Dentro de poucos minutos, quando os 500 fiéis ocuparem os seus lugares, as luzes se apagarão e uma banda formada por umas 10 pessoas abrirá um concerto de música pop e eletrônica cristã, com referências constantes à devoção por Jesus e pelo Espírito Santo. Sua cantora exibe um piercing no nariz, há luzes estroboscópicas, confetes são lançados no ar no momento do clímax e os efeitos especiais são constantes. No telão, sob a forma de um karaokê, pode-se acompanhar em castelhano e em inglês o que está sendo cantado, acompanhado de ilustrações que parecem ter saído das vinhetas da MTV. O público ergue os braços, dá pulos e entoa as canções de forma esganiçada. Muitos dos presentes choram, sem segurar a emoção e o êxtase. O público é uma mistura heterogênea de grupos de amigos em idade entre a adolescência e os vinte anos, nórdicos loiros e altos com jeito de turistas em passagem pela cidade ou famílias inteiras de origem espanhola ou latino-americana. Em algumas delas, percebe-se a presença de até três gerações.

Os pastores influencer

Essas cerimônias são chamadas de missas hipster porque, nessa igreja pentecostal e protestante, além de toda essa aura de festival millenial da sua liturgia, quem faz o sermão leva ao púlpito um MacBook Pro, vestindo calça canudo ou camiseta dos Ramones. É o que fazem os seus dois charmosos pastores, o barcelonês Juan Mejías e Damsy Mich, um casal na casa ainda dos vinte anos –ele 28, ela 29 recém cumpridos—com jeito de influencers ou blogueiros de lifestyle. E poderiam mesmo sê-lo: os dois somam, juntos, 28.0000 seguidores em suas estudadas e inspiradoras contas pessoais no Instagram. Sobre o palco, eles se mostram bastante agitados e em ritmo acelerado. Dizem palavras como “flipar”, “escute que isso é top” ou simplificam e tornam mais leves trechos da Bíblia com piadas sobre sogras ou brincadeiras sobre os catalães e os andaluzes.

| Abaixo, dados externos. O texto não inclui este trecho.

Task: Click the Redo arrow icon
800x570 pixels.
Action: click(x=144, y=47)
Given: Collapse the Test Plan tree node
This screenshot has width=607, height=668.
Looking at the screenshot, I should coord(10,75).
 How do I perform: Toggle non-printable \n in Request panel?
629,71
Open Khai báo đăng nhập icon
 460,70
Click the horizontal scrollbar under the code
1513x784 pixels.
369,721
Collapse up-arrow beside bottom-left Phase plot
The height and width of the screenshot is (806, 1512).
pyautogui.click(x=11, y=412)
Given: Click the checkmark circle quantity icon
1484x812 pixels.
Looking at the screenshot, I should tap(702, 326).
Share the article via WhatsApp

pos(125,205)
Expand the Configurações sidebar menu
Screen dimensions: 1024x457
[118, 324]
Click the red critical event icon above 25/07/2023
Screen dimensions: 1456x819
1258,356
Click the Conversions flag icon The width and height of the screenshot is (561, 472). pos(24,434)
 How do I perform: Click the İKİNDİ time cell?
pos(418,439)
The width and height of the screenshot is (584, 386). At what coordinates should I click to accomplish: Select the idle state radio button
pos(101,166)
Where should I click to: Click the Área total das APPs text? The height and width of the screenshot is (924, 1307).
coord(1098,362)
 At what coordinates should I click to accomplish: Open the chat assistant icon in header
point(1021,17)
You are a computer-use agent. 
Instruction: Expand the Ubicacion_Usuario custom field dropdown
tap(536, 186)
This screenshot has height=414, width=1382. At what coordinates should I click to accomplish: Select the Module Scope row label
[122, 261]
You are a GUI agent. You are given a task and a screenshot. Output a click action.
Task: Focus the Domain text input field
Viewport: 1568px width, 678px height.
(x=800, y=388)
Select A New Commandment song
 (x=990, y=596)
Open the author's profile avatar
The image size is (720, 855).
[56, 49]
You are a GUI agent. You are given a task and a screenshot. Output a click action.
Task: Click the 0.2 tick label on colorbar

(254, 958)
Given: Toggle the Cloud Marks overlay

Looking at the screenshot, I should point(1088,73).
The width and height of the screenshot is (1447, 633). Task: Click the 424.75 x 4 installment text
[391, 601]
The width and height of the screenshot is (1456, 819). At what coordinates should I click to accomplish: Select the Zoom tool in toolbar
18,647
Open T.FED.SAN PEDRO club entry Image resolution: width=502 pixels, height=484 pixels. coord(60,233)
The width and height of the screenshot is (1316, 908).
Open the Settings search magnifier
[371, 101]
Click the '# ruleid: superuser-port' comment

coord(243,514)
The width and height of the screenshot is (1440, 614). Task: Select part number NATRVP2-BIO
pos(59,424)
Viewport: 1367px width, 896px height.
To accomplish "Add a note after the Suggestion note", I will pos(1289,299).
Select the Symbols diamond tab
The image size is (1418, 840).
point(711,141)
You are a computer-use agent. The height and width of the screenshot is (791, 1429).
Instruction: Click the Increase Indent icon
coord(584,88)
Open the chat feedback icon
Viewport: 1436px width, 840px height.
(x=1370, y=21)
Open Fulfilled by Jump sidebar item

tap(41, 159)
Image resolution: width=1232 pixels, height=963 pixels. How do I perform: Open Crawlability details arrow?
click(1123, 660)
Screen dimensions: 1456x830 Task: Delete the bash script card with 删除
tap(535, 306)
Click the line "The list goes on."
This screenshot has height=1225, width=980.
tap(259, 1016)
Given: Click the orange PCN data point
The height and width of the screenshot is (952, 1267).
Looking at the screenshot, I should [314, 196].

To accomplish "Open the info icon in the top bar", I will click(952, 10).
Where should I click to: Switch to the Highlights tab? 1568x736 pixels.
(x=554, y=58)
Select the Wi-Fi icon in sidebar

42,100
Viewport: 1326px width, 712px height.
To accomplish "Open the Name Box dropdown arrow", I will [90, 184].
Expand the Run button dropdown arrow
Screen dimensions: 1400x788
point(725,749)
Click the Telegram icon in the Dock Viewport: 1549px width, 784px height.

“Não nos incomoda o rótulo de modernos, é claro que toda essa imagem é projetada de propósito”, assinala Mejías depois do ofício, bem mais relaxado, agora, do que estava em cima do palco. Toca ao fundo One More Time, do Daft Punk, enquanto os retardatários deixam o local e Mejías se senta junto com sua mulher para dar a entrevista. “Quando começamos, parecia que os espanhois não encontravam o seu eco, como se a igreja tivesse ficado para trás”, observa Mich. “Vimos que o melhor seria explicar as coisas de outra forma, que não seja uma realidade diferente daquela que as pessoas vivem de segunda-feira a sábado, e que possam, através da criatividade, da arte e de tudo o que fazemos aqui, encontrar o seu lugar”, diz ela, enquanto um menino corre para abraçar o seu marido e parabeniza-lo pelo seu sermão. Um discurso feito para comemorar o quarto aniversário e baseado em Jeremias:29, a carta aos exilados da Babilônia, que lhe serviu para fazer analogias entre o texto e como a Hillsong Barcelona cresceu. Cerca de 60% do tempo do sermão foram ocupados pela ênfase na necessidade de recursos e doações financeiras para a igreja poder sobreviver e ter um espaço onde se reunir –até o momento, ela tem usado diferentes casas e salas de eventos de Barcelona, antes de chegar a este teatro.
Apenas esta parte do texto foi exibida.